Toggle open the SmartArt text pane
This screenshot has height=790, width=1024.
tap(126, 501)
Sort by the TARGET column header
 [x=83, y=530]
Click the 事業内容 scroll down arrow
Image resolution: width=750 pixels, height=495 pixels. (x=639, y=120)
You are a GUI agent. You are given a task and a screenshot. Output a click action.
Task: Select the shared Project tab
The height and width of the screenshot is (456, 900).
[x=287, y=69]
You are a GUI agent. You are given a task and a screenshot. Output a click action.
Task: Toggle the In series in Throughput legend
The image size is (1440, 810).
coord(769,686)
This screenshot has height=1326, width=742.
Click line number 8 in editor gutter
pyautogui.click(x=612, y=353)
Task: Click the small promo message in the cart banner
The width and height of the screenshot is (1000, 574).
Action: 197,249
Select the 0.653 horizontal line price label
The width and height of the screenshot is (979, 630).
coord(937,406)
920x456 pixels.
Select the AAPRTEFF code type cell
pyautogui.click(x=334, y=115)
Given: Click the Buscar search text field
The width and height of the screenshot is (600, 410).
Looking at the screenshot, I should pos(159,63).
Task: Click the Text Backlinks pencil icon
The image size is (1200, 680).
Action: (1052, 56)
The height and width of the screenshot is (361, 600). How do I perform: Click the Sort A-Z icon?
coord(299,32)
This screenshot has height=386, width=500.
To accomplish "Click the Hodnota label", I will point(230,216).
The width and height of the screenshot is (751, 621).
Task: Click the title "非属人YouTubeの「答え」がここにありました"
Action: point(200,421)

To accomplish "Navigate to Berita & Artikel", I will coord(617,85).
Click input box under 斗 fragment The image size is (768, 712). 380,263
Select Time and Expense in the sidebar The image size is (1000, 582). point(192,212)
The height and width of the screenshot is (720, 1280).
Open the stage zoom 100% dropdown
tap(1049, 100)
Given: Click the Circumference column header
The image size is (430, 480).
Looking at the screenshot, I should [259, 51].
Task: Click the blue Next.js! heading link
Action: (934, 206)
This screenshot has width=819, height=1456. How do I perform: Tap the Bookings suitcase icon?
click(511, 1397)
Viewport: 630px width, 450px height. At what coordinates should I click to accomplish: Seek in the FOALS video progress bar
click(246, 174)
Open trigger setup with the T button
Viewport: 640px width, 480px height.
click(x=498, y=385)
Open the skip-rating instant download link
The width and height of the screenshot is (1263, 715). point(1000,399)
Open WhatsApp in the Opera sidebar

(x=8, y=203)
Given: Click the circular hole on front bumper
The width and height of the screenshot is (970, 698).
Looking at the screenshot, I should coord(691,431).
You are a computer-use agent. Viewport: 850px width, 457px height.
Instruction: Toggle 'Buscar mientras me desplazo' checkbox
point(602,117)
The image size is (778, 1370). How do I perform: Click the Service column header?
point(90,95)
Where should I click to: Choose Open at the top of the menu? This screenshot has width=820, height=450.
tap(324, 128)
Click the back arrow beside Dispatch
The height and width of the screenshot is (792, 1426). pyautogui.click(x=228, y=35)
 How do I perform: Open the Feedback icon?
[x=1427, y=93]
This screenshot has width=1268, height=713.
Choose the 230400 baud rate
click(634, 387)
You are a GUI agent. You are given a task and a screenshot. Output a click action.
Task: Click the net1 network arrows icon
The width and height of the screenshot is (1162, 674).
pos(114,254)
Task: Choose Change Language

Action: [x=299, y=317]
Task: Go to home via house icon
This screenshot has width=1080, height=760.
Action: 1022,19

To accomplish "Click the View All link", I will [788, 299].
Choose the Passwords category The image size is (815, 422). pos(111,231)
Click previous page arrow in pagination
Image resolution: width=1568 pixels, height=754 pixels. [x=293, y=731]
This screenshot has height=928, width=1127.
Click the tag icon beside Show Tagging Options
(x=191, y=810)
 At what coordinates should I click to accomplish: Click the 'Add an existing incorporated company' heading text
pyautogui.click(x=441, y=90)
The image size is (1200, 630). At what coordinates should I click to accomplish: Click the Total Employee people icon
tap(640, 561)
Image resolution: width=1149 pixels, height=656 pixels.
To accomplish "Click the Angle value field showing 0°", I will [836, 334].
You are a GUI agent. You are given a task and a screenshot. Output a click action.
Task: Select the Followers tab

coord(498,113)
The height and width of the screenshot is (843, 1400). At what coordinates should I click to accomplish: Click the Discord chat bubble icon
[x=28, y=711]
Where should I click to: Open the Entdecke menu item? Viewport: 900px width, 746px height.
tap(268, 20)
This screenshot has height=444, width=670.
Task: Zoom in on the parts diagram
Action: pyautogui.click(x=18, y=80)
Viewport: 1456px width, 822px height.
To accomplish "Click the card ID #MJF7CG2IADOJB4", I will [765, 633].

○ ○ ○ ○

> _Problem statement_: Give each entry again, spelled exactly as shown.

> _Response to the task_:
Toggle open the SmartArt text pane
This screenshot has height=790, width=1024.
tap(126, 501)
Sort by the TARGET column header
 [x=83, y=530]
Click the 事業内容 scroll down arrow
Image resolution: width=750 pixels, height=495 pixels. (x=639, y=120)
You are a GUI agent. You are given a task and a screenshot. Output a click action.
Task: Select the shared Project tab
The height and width of the screenshot is (456, 900).
[x=287, y=69]
You are a GUI agent. You are given a task and a screenshot. Output a click action.
Task: Toggle the In series in Throughput legend
The image size is (1440, 810).
coord(769,686)
This screenshot has height=1326, width=742.
Click line number 8 in editor gutter
pyautogui.click(x=612, y=353)
Task: Click the small promo message in the cart banner
The width and height of the screenshot is (1000, 574).
Action: 197,249
Select the 0.653 horizontal line price label
The width and height of the screenshot is (979, 630).
coord(937,406)
920x456 pixels.
Select the AAPRTEFF code type cell
pyautogui.click(x=334, y=115)
Given: Click the Buscar search text field
The width and height of the screenshot is (600, 410).
Looking at the screenshot, I should pos(159,63).
Task: Click the Text Backlinks pencil icon
The image size is (1200, 680).
Action: (1052, 56)
The height and width of the screenshot is (361, 600). How do I perform: Click the Sort A-Z icon?
coord(299,32)
This screenshot has height=386, width=500.
To accomplish "Click the Hodnota label", I will point(230,216).
The width and height of the screenshot is (751, 621).
Task: Click the title "非属人YouTubeの「答え」がここにありました"
Action: point(200,421)

To accomplish "Navigate to Berita & Artikel", I will coord(617,85).
Click input box under 斗 fragment The image size is (768, 712). 380,263
Select Time and Expense in the sidebar The image size is (1000, 582). point(192,212)
The height and width of the screenshot is (720, 1280).
Open the stage zoom 100% dropdown
tap(1049, 100)
Given: Click the Circumference column header
The image size is (430, 480).
Looking at the screenshot, I should [259, 51].
Task: Click the blue Next.js! heading link
Action: (934, 206)
This screenshot has width=819, height=1456. How do I perform: Tap the Bookings suitcase icon?
click(511, 1397)
Viewport: 630px width, 450px height. At what coordinates should I click to accomplish: Seek in the FOALS video progress bar
click(246, 174)
Open trigger setup with the T button
Viewport: 640px width, 480px height.
click(x=498, y=385)
Open the skip-rating instant download link
The width and height of the screenshot is (1263, 715). point(1000,399)
Open WhatsApp in the Opera sidebar

(x=8, y=203)
Given: Click the circular hole on front bumper
The width and height of the screenshot is (970, 698).
Looking at the screenshot, I should coord(691,431).
You are a computer-use agent. Viewport: 850px width, 457px height.
Instruction: Toggle 'Buscar mientras me desplazo' checkbox
point(602,117)
The image size is (778, 1370). How do I perform: Click the Service column header?
point(90,95)
Where should I click to: Choose Open at the top of the menu? This screenshot has width=820, height=450.
tap(324, 128)
Click the back arrow beside Dispatch
The height and width of the screenshot is (792, 1426). pyautogui.click(x=228, y=35)
 How do I perform: Open the Feedback icon?
[x=1427, y=93]
This screenshot has width=1268, height=713.
Choose the 230400 baud rate
click(634, 387)
You are a GUI agent. You are given a task and a screenshot. Output a click action.
Task: Click the net1 network arrows icon
The width and height of the screenshot is (1162, 674).
pos(114,254)
Task: Choose Change Language

Action: [x=299, y=317]
Task: Go to home via house icon
This screenshot has width=1080, height=760.
Action: 1022,19

To accomplish "Click the View All link", I will [788, 299].
Choose the Passwords category The image size is (815, 422). pos(111,231)
Click previous page arrow in pagination
Image resolution: width=1568 pixels, height=754 pixels. [x=293, y=731]
This screenshot has height=928, width=1127.
Click the tag icon beside Show Tagging Options
(x=191, y=810)
 At what coordinates should I click to accomplish: Click the 'Add an existing incorporated company' heading text
pyautogui.click(x=441, y=90)
The image size is (1200, 630). At what coordinates should I click to accomplish: Click the Total Employee people icon
tap(640, 561)
Image resolution: width=1149 pixels, height=656 pixels.
To accomplish "Click the Angle value field showing 0°", I will [836, 334].
You are a GUI agent. You are given a task and a screenshot. Output a click action.
Task: Select the Followers tab

coord(498,113)
The height and width of the screenshot is (843, 1400). At what coordinates should I click to accomplish: Click the Discord chat bubble icon
[x=28, y=711]
Where should I click to: Open the Entdecke menu item? Viewport: 900px width, 746px height.
tap(268, 20)
This screenshot has height=444, width=670.
Task: Zoom in on the parts diagram
Action: pyautogui.click(x=18, y=80)
Viewport: 1456px width, 822px height.
To accomplish "Click the card ID #MJF7CG2IADOJB4", I will [765, 633].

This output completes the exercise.